Paying the price
Why should I save his hide? Why should I right this wrong, when I have come so far and struggled for so long?
If I speak, I am condemned; If I stay silent, I am damned!
I am the master of hundreds of workers. They all look to me.
How can I abandon them? How would they live if I am not free?
How can I ever face my fellow men? How can I ever face myself again? My soul belongs to God, I know I made that bargain long ago. He gave me hope when hope was gone; He gave me strength to journey on
[Then appearing in court to confess his true identity] Who am I? Who am I? I am Jean Valjean!
Like the escaped convict Jean Valjean made good, I made that bargain with God too. Today, by God's grace - His undeserved mercy - this pardoned sinner has a family, a career and a ministry.
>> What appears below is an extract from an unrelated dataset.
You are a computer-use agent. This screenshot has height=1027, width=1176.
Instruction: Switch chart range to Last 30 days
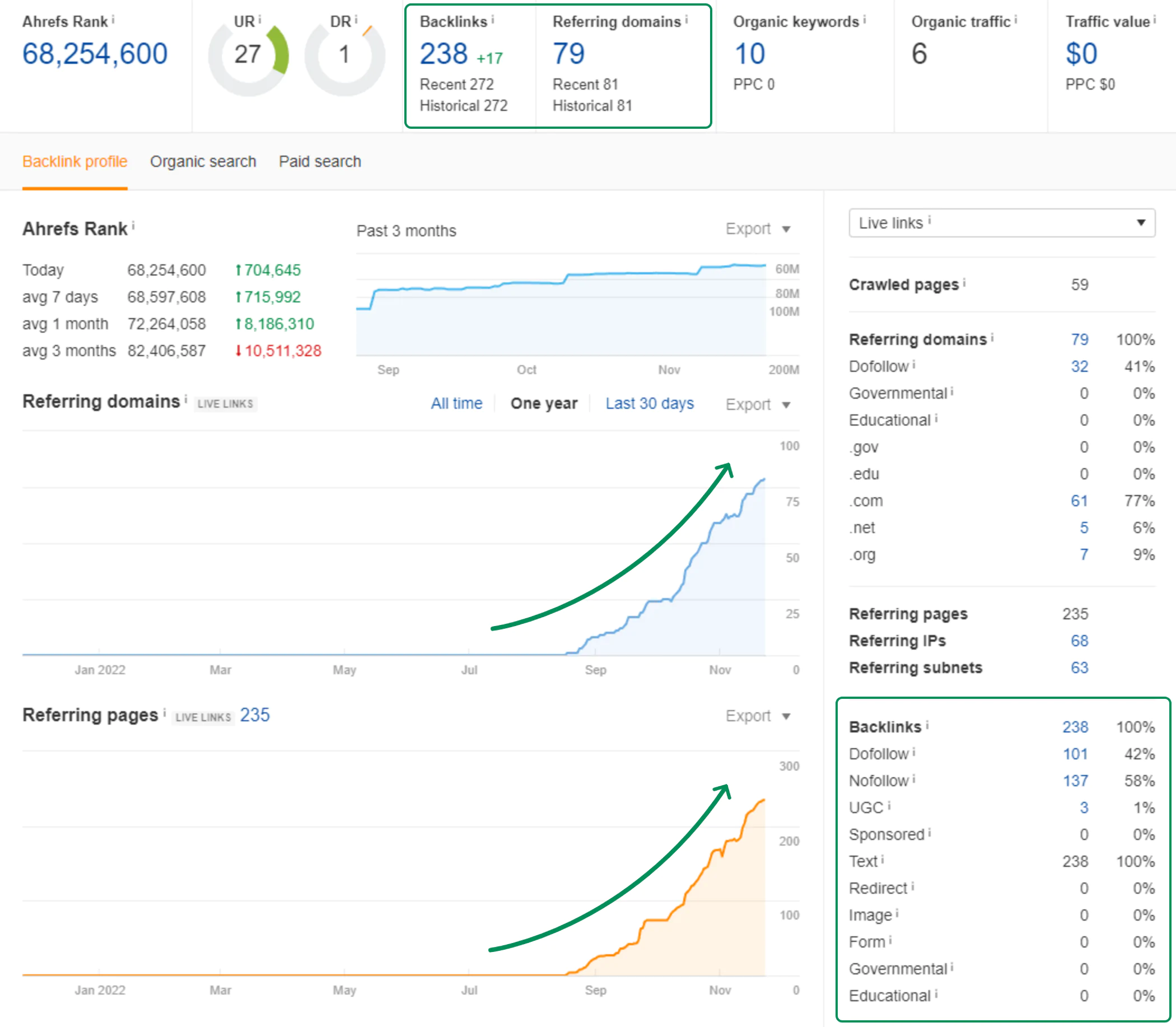coord(650,403)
My family relies on me as a husband, father, son and provider. I enjoy my work, I really do, and the daily opportunity to talk to people, get to know them, even make my small contribution to help them grow. I love my church cell family - learning from each other's example, supporting each other in life's travails, and moving forward together in service, and to share Christ's love with the big wide world.
Today, each of us are facing some God-given challenge or other. Seek it out if you don't know what it is, because it is certainly there to be done, and done by you. Ephesians 2:10 explains in no uncertain terms - "For we are God's handiwork, created in Christ Jesus to do good works, which God prepared in advance for us to do."
Perhaps He is calling you to stand up for a social issue, as I wrote in my previous post. To rationally, sensibly, and most important, lovingly, speak the truth, and not to be kiasu, kiasi, and kia dai ji. To choose not to leave the problem to our children, by which time it may be too late.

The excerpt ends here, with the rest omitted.